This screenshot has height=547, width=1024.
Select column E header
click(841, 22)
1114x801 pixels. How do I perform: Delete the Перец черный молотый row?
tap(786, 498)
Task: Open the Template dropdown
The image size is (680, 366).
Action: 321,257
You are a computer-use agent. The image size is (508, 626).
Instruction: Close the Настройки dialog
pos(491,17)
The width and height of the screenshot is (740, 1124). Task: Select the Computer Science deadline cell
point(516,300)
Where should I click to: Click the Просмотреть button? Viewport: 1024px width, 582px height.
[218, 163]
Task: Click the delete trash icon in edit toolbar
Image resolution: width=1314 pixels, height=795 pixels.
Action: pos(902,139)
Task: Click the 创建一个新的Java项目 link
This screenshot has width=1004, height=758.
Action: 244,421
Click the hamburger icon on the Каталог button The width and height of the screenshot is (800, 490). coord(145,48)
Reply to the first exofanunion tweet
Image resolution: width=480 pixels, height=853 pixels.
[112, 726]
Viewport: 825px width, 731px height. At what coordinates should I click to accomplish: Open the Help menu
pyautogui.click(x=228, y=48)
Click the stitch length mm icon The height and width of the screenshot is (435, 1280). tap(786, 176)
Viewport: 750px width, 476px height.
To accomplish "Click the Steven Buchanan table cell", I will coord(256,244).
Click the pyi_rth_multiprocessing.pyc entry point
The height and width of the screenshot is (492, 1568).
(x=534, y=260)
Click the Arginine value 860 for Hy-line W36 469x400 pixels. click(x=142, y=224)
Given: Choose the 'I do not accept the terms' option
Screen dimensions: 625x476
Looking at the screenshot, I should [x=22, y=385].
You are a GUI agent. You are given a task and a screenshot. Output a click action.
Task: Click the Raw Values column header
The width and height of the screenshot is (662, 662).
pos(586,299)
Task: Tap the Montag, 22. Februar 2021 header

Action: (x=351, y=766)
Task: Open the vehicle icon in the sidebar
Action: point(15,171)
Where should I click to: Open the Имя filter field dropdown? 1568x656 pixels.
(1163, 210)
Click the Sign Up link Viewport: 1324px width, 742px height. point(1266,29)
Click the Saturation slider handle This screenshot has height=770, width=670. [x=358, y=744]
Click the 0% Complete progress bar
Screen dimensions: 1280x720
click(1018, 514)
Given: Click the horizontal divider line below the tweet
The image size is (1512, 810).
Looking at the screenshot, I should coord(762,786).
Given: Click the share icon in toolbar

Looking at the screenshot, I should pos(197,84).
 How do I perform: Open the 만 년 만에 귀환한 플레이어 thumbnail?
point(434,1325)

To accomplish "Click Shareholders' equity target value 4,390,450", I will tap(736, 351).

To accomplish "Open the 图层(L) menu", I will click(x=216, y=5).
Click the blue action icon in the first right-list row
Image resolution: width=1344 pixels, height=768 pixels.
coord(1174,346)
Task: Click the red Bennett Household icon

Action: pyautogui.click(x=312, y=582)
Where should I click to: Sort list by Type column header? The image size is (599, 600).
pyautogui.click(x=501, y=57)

_ _ _ _ _ _ _

• _The task_: Scan the listing above and copy all lines containing the word "first".

• _Result_:
Reply to the first exofanunion tweet
Click the blue action icon in the first right-list row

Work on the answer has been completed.